(Recorded data)
+++

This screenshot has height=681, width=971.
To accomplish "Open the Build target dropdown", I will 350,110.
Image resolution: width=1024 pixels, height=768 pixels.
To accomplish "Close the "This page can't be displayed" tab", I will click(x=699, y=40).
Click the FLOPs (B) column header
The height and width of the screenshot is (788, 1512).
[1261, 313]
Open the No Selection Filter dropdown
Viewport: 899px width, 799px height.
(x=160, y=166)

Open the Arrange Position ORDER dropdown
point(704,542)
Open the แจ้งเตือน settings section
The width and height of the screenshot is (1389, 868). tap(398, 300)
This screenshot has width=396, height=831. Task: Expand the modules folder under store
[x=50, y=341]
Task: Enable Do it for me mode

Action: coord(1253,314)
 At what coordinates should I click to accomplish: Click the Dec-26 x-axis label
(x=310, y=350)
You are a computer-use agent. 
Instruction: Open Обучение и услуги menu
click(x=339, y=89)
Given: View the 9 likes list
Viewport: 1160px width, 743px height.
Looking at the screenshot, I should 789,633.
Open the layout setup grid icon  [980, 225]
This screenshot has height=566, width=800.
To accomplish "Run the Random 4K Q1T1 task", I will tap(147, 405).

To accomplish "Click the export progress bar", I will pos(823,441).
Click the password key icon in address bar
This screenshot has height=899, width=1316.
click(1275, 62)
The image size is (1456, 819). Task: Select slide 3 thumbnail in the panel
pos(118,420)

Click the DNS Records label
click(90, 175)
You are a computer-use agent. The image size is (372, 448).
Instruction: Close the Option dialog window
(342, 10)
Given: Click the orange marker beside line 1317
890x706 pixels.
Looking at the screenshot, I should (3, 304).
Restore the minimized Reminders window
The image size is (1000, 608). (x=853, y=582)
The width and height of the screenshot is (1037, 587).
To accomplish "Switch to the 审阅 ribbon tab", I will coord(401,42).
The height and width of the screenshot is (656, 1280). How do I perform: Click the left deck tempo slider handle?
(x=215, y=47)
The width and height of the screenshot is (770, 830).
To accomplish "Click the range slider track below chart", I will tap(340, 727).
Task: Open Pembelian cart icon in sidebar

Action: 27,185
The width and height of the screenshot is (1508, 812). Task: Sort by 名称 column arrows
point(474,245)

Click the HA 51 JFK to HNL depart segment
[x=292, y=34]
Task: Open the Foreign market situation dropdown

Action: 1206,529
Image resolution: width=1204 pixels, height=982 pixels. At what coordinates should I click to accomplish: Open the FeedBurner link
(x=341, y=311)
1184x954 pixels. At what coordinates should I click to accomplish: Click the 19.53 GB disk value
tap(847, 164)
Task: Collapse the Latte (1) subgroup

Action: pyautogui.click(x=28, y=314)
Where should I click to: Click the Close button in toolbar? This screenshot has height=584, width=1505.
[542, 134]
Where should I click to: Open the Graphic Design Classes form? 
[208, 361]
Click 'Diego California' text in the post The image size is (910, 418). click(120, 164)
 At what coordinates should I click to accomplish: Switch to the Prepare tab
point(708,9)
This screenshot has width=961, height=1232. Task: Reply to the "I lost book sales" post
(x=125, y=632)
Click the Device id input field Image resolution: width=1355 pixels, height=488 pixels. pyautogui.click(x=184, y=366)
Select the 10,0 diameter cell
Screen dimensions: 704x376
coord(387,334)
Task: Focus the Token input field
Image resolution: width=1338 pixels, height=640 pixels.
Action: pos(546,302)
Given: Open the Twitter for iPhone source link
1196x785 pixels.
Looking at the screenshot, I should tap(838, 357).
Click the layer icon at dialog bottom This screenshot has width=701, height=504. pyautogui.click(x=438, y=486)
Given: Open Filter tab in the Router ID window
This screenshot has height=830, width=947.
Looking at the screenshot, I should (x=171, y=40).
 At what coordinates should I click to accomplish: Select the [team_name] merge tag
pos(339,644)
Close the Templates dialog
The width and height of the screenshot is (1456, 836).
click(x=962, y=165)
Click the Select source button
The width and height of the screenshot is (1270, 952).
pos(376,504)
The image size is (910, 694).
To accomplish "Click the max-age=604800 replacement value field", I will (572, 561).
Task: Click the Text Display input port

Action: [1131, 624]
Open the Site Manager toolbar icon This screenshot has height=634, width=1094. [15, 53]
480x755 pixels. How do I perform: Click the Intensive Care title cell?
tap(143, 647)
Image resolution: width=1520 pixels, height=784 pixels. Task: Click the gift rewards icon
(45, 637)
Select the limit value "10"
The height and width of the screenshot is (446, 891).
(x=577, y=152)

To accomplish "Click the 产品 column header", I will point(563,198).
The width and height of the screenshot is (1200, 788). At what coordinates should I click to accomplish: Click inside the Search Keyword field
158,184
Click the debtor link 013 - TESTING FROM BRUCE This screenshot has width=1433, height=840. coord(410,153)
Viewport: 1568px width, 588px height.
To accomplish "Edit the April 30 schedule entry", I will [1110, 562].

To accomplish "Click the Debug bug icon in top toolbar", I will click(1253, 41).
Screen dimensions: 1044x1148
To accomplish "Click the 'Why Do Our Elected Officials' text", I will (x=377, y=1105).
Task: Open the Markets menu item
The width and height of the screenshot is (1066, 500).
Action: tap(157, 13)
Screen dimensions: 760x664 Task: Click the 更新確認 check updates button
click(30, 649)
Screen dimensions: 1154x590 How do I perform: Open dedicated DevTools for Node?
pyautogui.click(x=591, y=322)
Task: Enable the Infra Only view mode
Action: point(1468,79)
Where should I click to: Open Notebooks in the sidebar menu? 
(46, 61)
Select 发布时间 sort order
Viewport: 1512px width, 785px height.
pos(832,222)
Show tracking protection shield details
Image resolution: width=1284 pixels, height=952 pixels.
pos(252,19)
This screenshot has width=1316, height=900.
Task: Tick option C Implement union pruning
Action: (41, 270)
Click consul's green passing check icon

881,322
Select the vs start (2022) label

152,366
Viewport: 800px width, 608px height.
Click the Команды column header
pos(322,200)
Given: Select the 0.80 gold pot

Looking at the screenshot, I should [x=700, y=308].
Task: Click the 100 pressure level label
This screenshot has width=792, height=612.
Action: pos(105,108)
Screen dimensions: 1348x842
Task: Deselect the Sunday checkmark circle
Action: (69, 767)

+++

Work to complete> Write out the listing again, starting with the line containing "Task: Collapse the Latte (1) subgroup" and going on through the line containing "(x=125, y=632)", with the requests included. Shift every click coordinate in the answers by adding 33 to each number.

Exercise answer>
Task: Collapse the Latte (1) subgroup

Action: pyautogui.click(x=61, y=347)
Where should I click to: Click the Close button in toolbar? This screenshot has height=584, width=1505.
[575, 167]
Where should I click to: Open the Graphic Design Classes form? 
[241, 394]
Click 'Diego California' text in the post The image size is (910, 418). click(153, 197)
 At what coordinates should I click to accomplish: Switch to the Prepare tab
point(741,42)
This screenshot has width=961, height=1232. Task: Reply to the "I lost book sales" post
(x=158, y=665)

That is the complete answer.